_Raw data_
------------------------------

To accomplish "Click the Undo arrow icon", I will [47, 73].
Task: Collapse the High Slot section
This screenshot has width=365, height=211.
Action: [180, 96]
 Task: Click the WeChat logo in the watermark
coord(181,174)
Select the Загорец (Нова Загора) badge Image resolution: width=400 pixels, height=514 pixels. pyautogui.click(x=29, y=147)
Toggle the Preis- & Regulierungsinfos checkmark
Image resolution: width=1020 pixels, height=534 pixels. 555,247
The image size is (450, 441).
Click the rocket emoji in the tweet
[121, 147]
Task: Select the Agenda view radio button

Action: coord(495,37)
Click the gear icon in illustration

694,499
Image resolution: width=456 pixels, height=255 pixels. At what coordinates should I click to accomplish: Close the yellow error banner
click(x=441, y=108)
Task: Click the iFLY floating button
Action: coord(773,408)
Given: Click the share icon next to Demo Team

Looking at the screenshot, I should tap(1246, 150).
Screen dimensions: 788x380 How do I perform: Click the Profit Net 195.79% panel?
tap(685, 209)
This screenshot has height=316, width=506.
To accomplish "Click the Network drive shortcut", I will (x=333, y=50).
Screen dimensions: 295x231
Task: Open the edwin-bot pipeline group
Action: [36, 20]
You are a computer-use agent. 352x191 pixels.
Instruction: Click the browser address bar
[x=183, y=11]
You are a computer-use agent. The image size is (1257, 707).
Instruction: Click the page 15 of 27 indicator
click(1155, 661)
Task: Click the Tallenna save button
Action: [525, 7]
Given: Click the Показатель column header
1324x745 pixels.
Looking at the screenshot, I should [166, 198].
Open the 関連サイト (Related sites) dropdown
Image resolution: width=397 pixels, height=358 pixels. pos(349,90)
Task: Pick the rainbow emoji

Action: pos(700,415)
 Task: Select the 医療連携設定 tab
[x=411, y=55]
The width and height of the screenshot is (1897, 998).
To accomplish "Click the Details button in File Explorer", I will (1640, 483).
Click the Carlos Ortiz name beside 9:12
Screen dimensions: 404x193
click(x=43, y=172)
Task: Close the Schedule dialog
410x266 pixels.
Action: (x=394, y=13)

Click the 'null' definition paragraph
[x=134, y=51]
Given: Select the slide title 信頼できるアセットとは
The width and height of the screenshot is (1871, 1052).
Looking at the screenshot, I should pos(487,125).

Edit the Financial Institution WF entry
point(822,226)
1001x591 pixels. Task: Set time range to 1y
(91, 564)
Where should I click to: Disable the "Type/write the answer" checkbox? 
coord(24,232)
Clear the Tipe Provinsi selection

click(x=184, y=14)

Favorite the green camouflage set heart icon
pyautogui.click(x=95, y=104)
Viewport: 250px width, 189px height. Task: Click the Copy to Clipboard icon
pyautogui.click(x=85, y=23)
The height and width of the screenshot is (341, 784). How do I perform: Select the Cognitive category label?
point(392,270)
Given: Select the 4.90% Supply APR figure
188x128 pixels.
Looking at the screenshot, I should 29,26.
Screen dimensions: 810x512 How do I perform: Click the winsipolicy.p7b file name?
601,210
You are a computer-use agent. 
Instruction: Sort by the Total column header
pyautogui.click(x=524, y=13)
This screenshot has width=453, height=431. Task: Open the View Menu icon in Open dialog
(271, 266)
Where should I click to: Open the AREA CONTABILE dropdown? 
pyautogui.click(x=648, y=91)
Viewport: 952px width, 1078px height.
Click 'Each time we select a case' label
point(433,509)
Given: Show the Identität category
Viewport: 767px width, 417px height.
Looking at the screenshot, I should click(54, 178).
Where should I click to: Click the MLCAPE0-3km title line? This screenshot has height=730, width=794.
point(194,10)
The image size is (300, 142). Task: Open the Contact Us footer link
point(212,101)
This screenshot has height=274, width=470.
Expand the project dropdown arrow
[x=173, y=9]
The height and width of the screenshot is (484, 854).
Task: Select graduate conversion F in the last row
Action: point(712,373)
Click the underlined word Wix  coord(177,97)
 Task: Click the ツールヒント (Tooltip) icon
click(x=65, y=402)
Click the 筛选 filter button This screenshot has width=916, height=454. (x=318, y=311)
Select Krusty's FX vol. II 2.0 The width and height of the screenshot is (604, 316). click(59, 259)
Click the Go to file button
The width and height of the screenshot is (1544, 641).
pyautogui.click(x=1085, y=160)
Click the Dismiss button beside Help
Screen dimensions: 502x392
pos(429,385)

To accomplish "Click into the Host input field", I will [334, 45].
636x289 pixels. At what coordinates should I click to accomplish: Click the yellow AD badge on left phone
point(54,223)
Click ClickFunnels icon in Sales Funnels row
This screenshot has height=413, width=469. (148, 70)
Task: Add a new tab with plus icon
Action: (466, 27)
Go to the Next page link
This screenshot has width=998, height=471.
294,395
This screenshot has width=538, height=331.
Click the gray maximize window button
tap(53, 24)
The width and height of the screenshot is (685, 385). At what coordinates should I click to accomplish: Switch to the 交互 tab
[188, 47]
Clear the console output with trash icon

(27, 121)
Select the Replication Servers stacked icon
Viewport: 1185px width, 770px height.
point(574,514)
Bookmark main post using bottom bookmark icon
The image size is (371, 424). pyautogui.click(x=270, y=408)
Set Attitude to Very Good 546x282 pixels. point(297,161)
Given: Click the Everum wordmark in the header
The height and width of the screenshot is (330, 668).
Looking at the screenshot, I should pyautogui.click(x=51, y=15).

------------------------------

_Task description_
Show the lines of the material that contain the word "beside".

_Answer to the exercise_
Click the Carlos Ortiz name beside 9:12
Click the Dismiss button beside Help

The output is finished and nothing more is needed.